Embracing Cultural Differences In Healthcare
With that come many different practices of medicine, some of which coincides and conflicts with religious and spiritual beliefs. It is during these times that you are tested as a person, and as a healthcare professional. It brings up many different feelings and emotions, especially if it goes against everything you believe in. It is during these encounters that one must be ever vigilant of their body language, verbal and facial expressions, and social interactions with the patient or family members.

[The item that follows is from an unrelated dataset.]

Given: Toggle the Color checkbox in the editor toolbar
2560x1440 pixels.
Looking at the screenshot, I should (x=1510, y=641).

We are all different. Other cultures may not understand why you believe, or practice the things in your cultural realm. At times they are not that different if you think about it. For example, some cultures pierce their ears and apply rings in them to make large holes in the earlobes. This is done esthetically and culturally. We as American’s pierce our earlobes. The hole is very tiny, yet it serves the same purpose, since we are performing it for the same effect.
The same is true for a patient you may care for, who prior to coming into the emergency department, may have had coining performed. This is performed mostly by the Vietnamese, Thai, and Lao. This procedure is performed on the back and ribs. The basic concept is to massage the back with warm essential oils. The goal is to relax the patient and to mildly irritate the skin. Then a coin is rubbed over the skin, usually away from the heart. The result of this will be areas of bruising on the back and ribs. This practice is used to treat fevers, the side effects of fevers, and lethargy.

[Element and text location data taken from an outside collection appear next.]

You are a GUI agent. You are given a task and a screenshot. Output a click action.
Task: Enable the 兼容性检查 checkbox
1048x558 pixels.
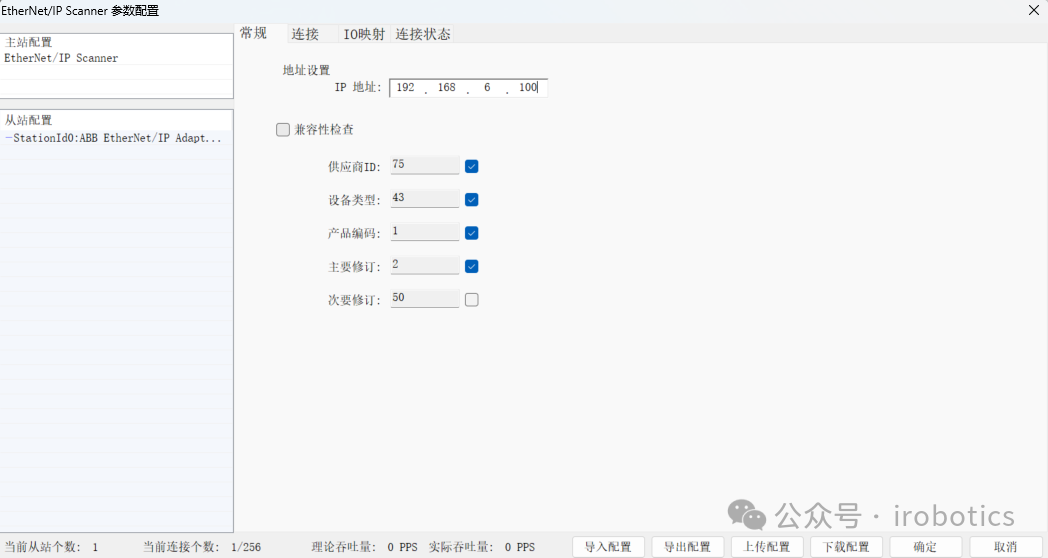tap(283, 130)

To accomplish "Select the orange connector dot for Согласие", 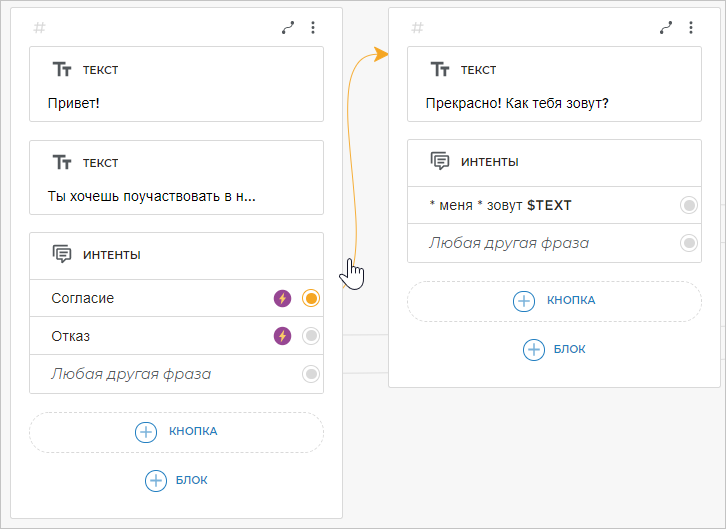I will (311, 298).
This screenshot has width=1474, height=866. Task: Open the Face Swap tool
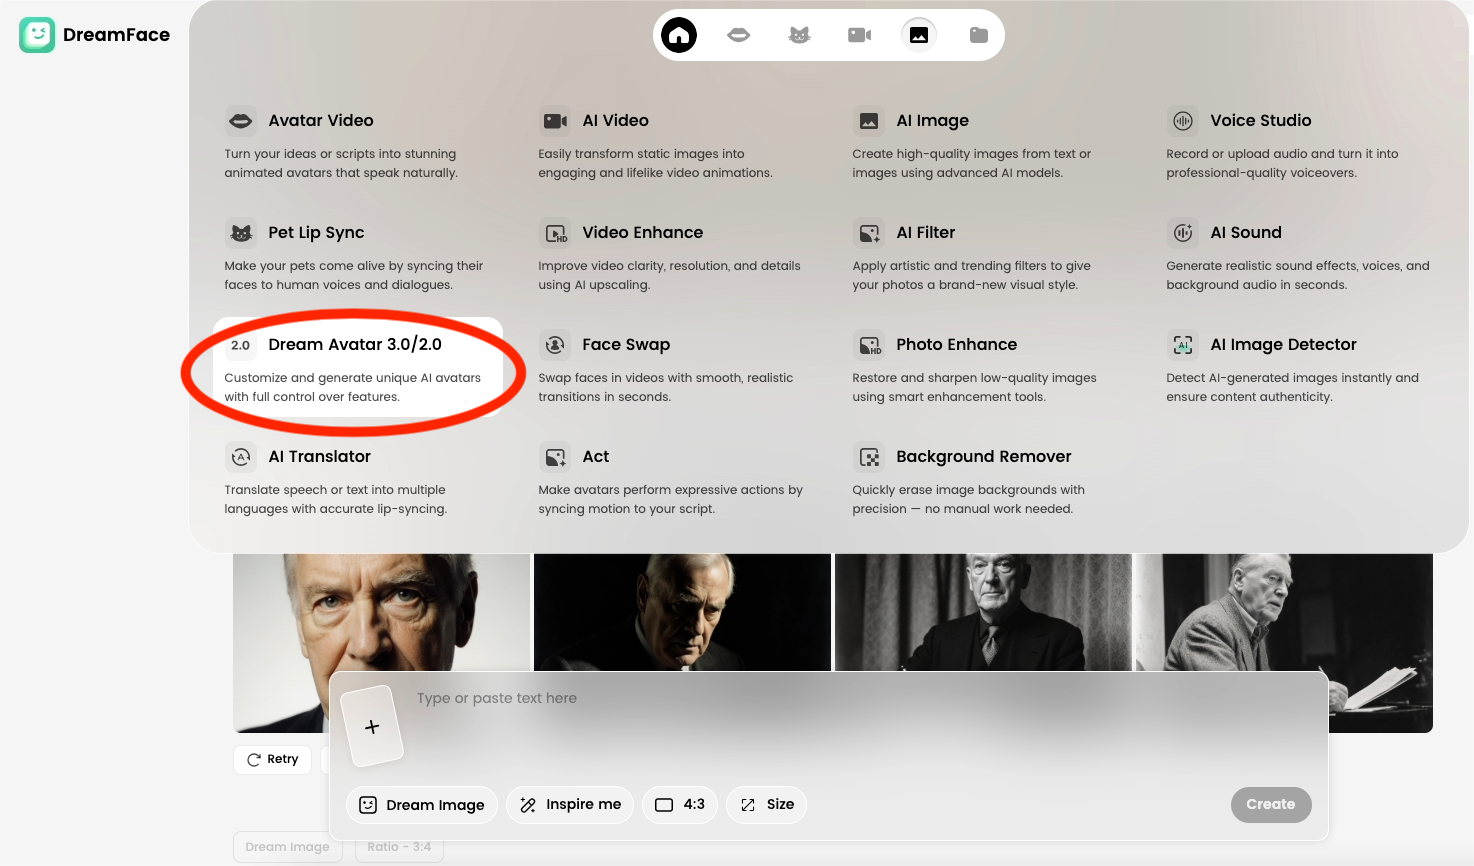(626, 345)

It is interesting to note that some massage therapist incorporate a technique in their massage therapy called cupping. After the back is massaged with essential oils, suction like cups are placed on the back in various areas, and then released. The result is bruising on the back. The goal is to release muscle tension. Once again, both procedures are used for different reasons, but have similar outcomes.

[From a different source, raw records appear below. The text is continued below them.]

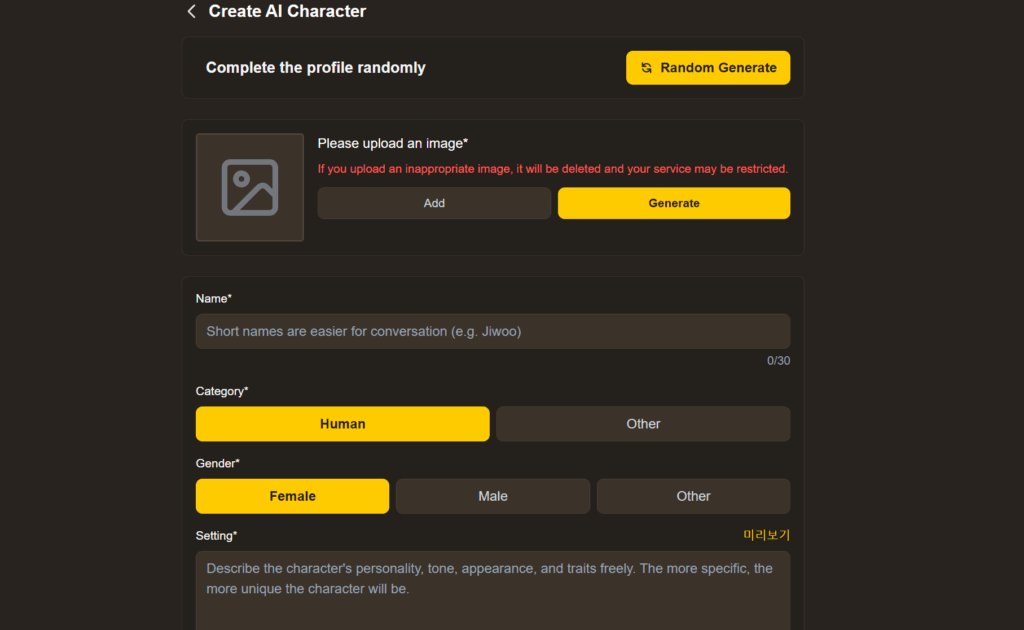Click the Create AI Character title
The image size is (1024, 630).
click(286, 11)
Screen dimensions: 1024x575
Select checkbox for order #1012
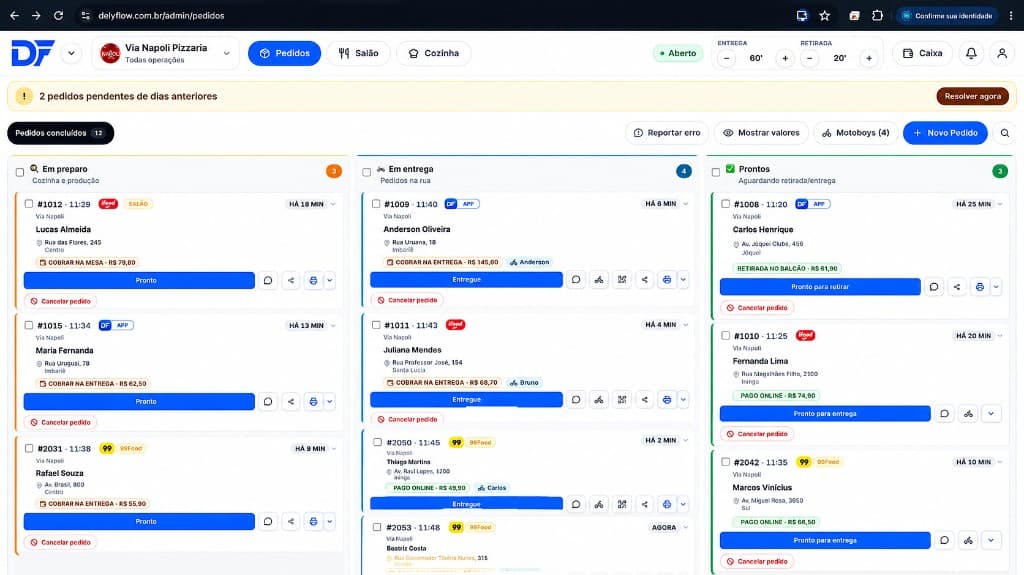click(x=29, y=204)
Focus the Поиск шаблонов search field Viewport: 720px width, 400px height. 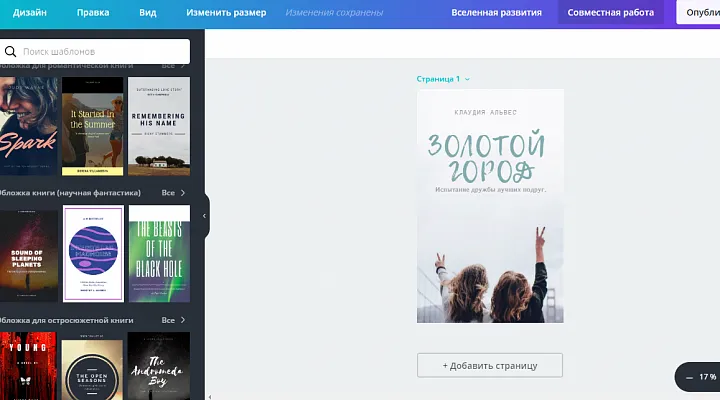click(x=100, y=51)
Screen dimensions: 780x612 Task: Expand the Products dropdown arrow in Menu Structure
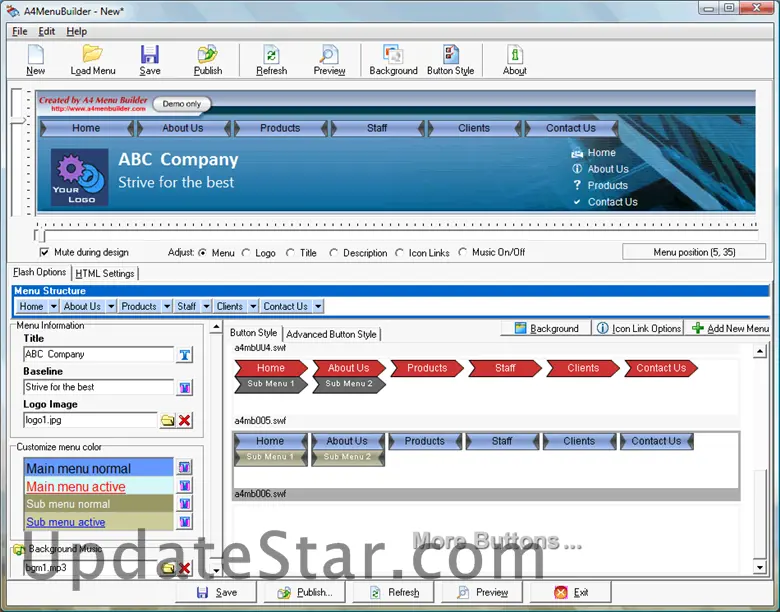point(166,307)
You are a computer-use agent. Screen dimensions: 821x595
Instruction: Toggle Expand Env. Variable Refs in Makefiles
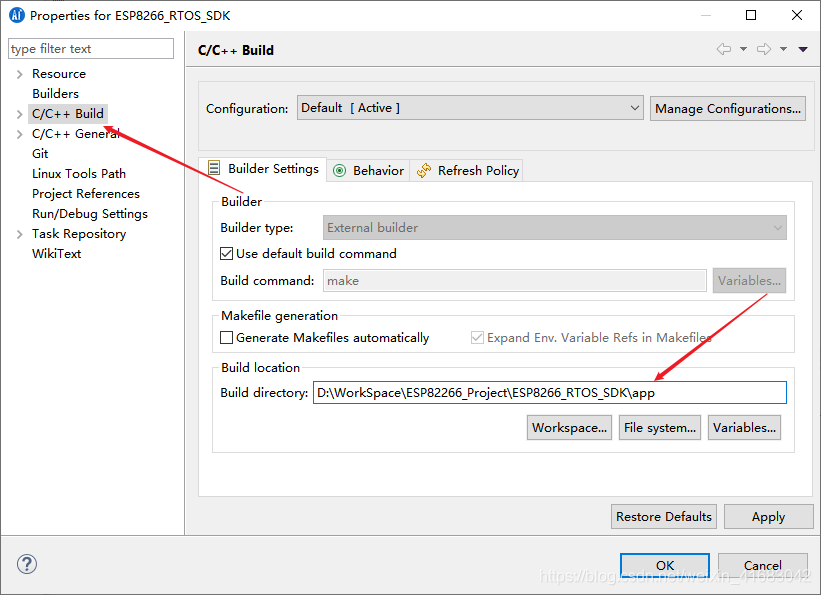click(477, 337)
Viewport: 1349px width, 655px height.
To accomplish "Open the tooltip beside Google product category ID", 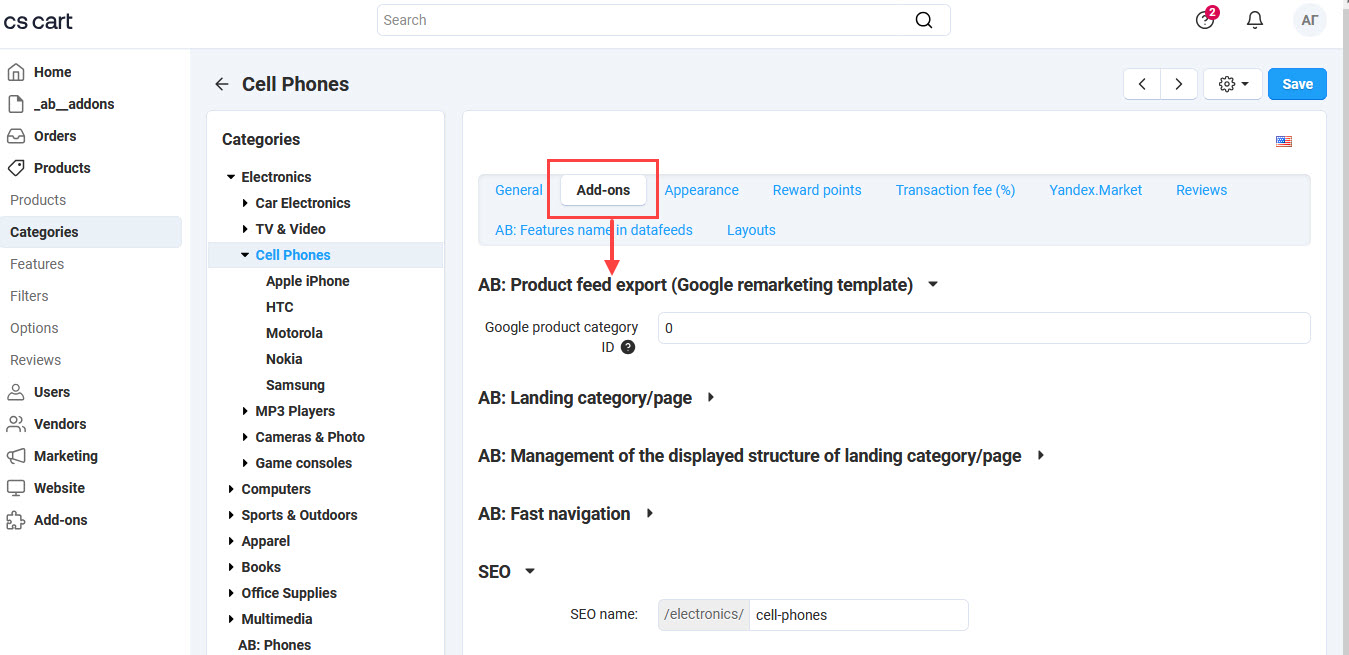I will tap(628, 347).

Hopefully, if a parent or an adult goes for treatment to the hospital or physicians office, they are treated with respect for their cultural beliefs. If not, and they are treated with disrespect and fear because of a different cultural practice, they may not return for emergent or follow up care. The result of this could be tragic and most of all preventable. It is up to us as healthcare professionals to embrace the cultural needs and beliefs of others as they also embrace ours.